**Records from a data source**
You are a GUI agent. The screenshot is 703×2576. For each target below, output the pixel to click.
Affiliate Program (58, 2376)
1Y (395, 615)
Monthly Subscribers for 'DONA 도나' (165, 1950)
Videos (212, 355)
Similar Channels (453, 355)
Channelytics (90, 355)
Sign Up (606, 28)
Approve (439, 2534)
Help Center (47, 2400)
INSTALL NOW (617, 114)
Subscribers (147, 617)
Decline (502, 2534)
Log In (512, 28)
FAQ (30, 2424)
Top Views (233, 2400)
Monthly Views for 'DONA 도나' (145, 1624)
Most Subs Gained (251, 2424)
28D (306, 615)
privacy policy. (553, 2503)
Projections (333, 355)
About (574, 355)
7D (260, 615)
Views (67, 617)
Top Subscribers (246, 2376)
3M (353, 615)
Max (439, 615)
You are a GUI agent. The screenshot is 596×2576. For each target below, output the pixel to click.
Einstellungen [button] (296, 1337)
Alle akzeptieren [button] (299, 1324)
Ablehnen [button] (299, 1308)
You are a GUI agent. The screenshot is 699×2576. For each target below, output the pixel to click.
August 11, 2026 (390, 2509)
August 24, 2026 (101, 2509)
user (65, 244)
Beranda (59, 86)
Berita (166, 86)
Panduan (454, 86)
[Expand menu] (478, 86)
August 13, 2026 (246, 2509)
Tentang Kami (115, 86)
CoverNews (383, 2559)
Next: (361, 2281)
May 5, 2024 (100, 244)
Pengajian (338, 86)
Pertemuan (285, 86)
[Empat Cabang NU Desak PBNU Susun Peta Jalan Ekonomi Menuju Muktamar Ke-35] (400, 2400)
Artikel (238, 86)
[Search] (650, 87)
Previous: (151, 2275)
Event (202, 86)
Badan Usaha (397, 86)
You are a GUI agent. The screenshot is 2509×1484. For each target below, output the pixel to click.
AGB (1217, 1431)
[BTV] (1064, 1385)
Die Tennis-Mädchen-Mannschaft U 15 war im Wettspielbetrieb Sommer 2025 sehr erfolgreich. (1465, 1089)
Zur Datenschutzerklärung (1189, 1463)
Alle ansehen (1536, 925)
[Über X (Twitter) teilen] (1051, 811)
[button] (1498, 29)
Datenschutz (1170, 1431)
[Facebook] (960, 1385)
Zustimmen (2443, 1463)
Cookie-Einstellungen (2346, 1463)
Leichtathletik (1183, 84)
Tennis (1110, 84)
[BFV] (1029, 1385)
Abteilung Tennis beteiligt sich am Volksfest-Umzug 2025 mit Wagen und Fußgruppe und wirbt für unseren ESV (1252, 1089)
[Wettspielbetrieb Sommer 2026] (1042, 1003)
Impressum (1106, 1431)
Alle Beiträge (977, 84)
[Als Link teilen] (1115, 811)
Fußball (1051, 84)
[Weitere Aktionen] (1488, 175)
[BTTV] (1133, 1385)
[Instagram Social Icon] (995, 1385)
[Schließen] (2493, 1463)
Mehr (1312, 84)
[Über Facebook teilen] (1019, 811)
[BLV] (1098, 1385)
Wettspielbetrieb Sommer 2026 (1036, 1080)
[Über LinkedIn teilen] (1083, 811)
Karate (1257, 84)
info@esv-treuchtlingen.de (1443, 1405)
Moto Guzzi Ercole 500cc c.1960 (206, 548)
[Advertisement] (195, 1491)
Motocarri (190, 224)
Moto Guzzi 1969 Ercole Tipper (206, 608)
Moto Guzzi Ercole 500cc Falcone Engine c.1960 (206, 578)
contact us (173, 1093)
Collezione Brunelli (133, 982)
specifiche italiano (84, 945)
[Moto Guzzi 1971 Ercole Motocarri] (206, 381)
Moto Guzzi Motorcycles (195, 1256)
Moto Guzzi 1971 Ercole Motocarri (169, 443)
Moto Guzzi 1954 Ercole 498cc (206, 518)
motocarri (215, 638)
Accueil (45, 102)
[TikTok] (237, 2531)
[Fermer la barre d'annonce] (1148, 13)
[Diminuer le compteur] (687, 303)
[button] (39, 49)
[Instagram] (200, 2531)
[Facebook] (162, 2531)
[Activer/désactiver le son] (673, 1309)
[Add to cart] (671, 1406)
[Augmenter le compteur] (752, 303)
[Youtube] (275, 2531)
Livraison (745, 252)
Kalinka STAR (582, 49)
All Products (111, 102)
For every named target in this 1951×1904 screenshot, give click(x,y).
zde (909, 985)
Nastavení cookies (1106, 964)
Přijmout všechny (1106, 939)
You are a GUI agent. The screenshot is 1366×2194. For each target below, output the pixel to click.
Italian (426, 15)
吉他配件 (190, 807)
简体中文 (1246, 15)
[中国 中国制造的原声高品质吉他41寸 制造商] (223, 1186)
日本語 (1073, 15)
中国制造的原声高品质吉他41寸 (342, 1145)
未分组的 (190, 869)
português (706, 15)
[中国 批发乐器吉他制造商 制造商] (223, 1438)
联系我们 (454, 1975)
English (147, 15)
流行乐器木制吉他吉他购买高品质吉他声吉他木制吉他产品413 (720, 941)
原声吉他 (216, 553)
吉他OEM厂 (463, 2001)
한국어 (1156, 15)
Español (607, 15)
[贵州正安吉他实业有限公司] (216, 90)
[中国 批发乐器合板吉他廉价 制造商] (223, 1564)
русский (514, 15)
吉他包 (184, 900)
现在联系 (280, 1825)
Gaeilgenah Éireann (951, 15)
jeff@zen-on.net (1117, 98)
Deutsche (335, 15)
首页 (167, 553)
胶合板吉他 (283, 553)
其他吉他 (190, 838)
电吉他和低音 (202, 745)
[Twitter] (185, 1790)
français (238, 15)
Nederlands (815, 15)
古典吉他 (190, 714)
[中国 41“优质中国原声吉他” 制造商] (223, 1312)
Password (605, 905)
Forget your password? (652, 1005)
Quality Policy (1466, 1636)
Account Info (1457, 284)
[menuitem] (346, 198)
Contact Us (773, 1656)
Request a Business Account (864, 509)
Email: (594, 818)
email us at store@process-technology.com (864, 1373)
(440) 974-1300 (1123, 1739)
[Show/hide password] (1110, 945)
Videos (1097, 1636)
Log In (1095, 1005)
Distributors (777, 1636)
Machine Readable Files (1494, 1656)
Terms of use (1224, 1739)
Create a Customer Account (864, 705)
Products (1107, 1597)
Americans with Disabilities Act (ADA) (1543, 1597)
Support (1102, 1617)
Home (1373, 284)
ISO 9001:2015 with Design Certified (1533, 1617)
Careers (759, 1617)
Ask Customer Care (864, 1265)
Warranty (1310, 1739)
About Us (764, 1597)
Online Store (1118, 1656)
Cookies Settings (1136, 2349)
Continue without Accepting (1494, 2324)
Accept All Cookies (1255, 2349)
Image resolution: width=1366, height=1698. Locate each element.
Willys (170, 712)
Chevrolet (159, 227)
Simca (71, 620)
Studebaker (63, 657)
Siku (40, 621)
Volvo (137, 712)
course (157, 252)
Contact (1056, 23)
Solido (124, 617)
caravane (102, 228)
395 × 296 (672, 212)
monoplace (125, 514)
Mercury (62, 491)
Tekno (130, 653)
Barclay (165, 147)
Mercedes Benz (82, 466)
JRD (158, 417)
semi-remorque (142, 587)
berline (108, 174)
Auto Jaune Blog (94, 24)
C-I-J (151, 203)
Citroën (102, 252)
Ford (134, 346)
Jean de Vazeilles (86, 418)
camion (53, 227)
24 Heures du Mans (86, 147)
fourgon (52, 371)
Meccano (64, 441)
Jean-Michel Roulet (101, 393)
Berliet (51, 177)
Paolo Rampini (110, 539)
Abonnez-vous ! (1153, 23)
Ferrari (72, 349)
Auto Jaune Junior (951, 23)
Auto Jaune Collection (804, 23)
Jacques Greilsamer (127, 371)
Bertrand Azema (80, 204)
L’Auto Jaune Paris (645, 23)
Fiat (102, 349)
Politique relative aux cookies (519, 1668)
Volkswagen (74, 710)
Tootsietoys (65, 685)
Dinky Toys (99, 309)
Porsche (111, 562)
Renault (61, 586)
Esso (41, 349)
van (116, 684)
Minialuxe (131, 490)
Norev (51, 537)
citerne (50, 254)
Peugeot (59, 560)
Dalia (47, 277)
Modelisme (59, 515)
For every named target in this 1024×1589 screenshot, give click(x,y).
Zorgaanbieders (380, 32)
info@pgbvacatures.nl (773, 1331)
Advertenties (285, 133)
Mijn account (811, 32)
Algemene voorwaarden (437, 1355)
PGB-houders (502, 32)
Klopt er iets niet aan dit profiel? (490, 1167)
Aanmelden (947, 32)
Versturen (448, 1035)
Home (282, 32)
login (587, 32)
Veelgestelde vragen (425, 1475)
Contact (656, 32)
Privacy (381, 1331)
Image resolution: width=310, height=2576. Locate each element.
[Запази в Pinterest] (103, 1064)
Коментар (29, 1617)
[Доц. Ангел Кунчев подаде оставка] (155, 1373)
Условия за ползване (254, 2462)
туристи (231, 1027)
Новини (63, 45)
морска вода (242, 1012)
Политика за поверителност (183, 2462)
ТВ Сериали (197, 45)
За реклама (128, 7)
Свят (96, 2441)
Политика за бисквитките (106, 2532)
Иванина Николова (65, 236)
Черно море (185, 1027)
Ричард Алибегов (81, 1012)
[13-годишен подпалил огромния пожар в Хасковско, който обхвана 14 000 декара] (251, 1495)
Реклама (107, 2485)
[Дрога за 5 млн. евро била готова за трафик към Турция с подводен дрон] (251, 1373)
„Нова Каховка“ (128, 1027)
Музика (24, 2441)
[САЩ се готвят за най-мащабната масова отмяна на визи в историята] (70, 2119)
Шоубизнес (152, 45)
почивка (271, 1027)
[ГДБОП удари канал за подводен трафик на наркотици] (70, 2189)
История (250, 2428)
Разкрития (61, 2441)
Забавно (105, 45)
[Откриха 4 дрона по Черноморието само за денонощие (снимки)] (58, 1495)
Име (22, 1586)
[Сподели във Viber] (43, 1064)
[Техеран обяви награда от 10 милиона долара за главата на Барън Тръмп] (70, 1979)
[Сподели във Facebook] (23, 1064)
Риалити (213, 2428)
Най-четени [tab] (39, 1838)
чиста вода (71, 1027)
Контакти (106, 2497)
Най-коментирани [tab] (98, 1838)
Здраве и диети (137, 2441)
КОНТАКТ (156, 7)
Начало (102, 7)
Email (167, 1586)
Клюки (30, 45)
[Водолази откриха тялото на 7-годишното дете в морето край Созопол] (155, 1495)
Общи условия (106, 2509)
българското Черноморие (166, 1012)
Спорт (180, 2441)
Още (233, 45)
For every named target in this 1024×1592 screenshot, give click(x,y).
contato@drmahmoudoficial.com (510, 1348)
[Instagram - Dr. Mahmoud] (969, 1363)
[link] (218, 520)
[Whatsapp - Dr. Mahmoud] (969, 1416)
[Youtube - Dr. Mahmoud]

**Problem requirements**
Each line above from the one with "Panduan (454, 86)" up to and including the one with "Pertemuan (285, 86)" must be set down exactly, and no line outside that span may appear.

**Answer to this task**
Panduan (454, 86)
[Expand menu] (478, 86)
August 13, 2026 (246, 2509)
Tentang Kami (115, 86)
CoverNews (383, 2559)
Next: (361, 2281)
May 5, 2024 (100, 244)
Pengajian (338, 86)
Pertemuan (285, 86)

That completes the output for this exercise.